Gotha wird bereits unter Herzog Ernst dem Frommen als eine Stadt des Buches gerühmt. Dazu einige Beispiele: Mit der Herausgabe einer auch für einfache Leute gut lesbaren „Ernestinischen Bibel“ schuf der kluge Regent die Grundlage der Bildung seiner Landsleute, die Herausgabe des „Teutschen Fürstenstaates“ durch Veit Ludwig von Seckendorf markiert die Reform des Staatswesens in Deutschland, Rudolph Zacharias Becker wurde in Gotha mit seinem „Noth- und Hülfsbüchlein für Bauersleute“  zum ersten deutschen Buchmillionär und Volksaufklärer Nummer Eins. Dass Lesen für Kinder Freude sein kann, wusste schon Andreas Reyher in seinem Schulmethodus, und Staatsminister Camillo Freiherr von Seebach, hat 1863 in diesem Hause formuliert „Der Unterricht in der Volksschule ist mindestens auf folgende Gegenstände zu erstrecken: Religion, deutsche Sprache mit Lesen und Schreiben, Rechnen, Erdkunde, Geschichte, Naturgeschichte und Naturlehre, Gesang, Zeichnen, Turnen.“  Grundsätze für das erste Deutsche Volksschulgesetz und das Lesen steht vorn an.

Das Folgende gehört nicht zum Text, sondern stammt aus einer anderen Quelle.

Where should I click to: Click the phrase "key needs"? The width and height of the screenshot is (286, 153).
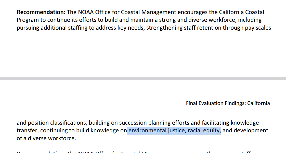click(x=130, y=28)
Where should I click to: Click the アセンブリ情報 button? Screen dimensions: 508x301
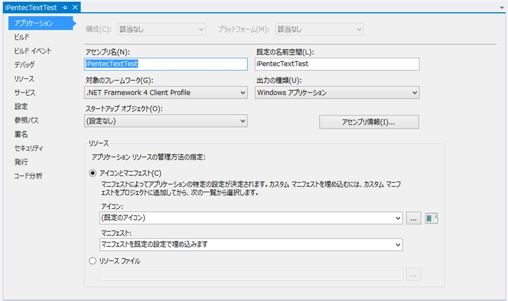point(360,121)
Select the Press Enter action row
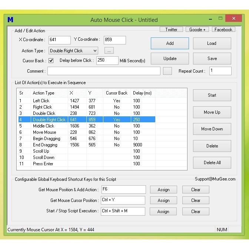This screenshot has width=249, height=249. tap(43, 164)
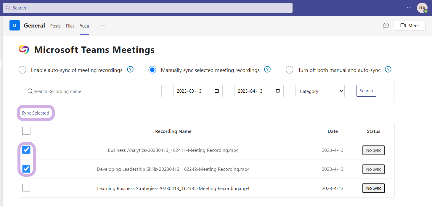Expand the YuJa tab chevron menu
Viewport: 432px width, 206px height.
point(92,26)
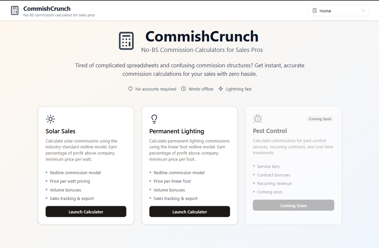
Task: Click 'Sales tracking & export' under Permanent Lighting
Action: coord(176,198)
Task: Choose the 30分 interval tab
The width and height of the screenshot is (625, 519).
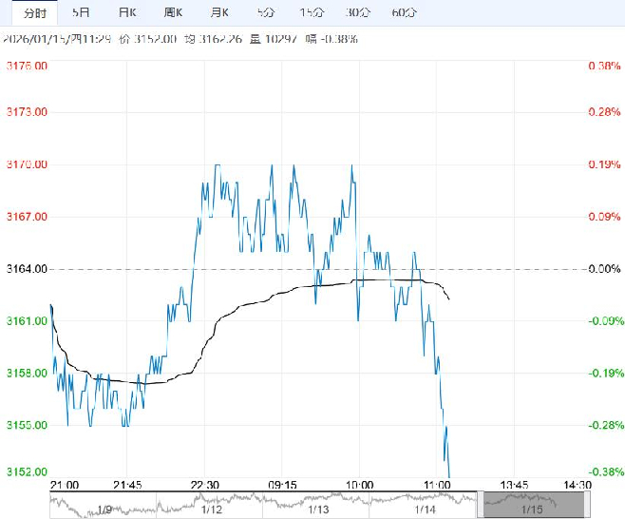Action: coord(358,12)
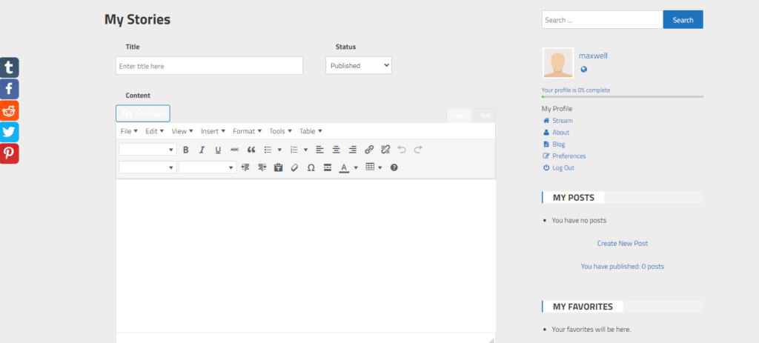The image size is (759, 343).
Task: Open the Status dropdown showing Published
Action: [x=359, y=65]
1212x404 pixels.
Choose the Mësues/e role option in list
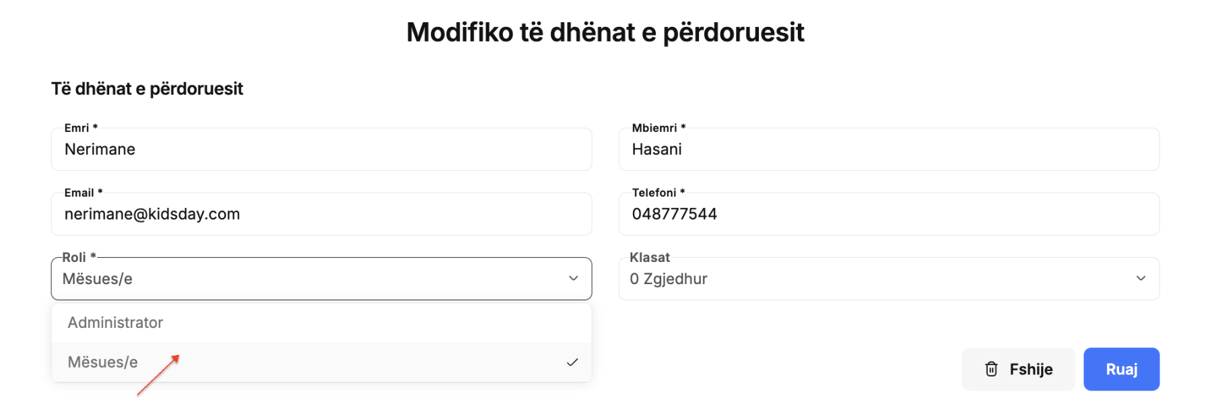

Interessant ist ein erst kürzlich entdeckter Fakt, der deutsche Literaturgeschichte in ganz neuem Licht erscheinen lässt. Goethes „Egmont“ und  Wielands „Oberon“ sind zuerst in Gotha gelesen worden, bevor sie in Druck gingen. Zentrum dieser Lesungen war der literarische Salon der Hofdame Juliane Franziska von Buchwald. Hier trafen sich die Dichter ihrer Zeit: Goethe ebenso wie Wieland und Herder. 1776 kam der bekannte Bühnenautor Friedrich Maximilian Klinger nach Gotha und trug in diesem Salon Episoden seines Buches „Wirrwarr“ vor, wobei ihn danach der Schriftsteller Christoph Kaufmann bedrängte, den Buchtitel unbedingt zu ändern. Sein Vorschlag war „Sturm und Drang“, jene Bezeichnung, die eine ganze Epoche prägte und in Deutschland die Geniezeit einläutete.

Dass manches Genie in Gotha noch versteckt ist, wird in den nächsten Jahren noch zu spüren sein. Wenn mit der Eröffnung dieses Hauses wieder eine „Geniezeit der Literatur und des Lesens“ angebrochen ist, dann bin ich sicher, dass wir in Gotha gute Entscheidungen getroffen haben.

Ich halte es täglich mit Goethe, der einst so treffend formulierte „in Gotha ist es mir so weich, wie einem Schoßkinde ergangen und sind mir wieder ganz neue Gedanken aufgeschlossen worden“ und Ihnen wünsche ich ganz nach dem Meister mit großen Respekt und Achtung vor dem, was Menschen hier geschaffen haben „ich habe nie gedacht, dass mir an eben dieser Stelle (in Gotha) so viel Gnädiges und Liebes widerfahren sollte.“

In diesem Sinne: Bleiben Sie uns gnädig verbunden und lieben Sie das Lesen!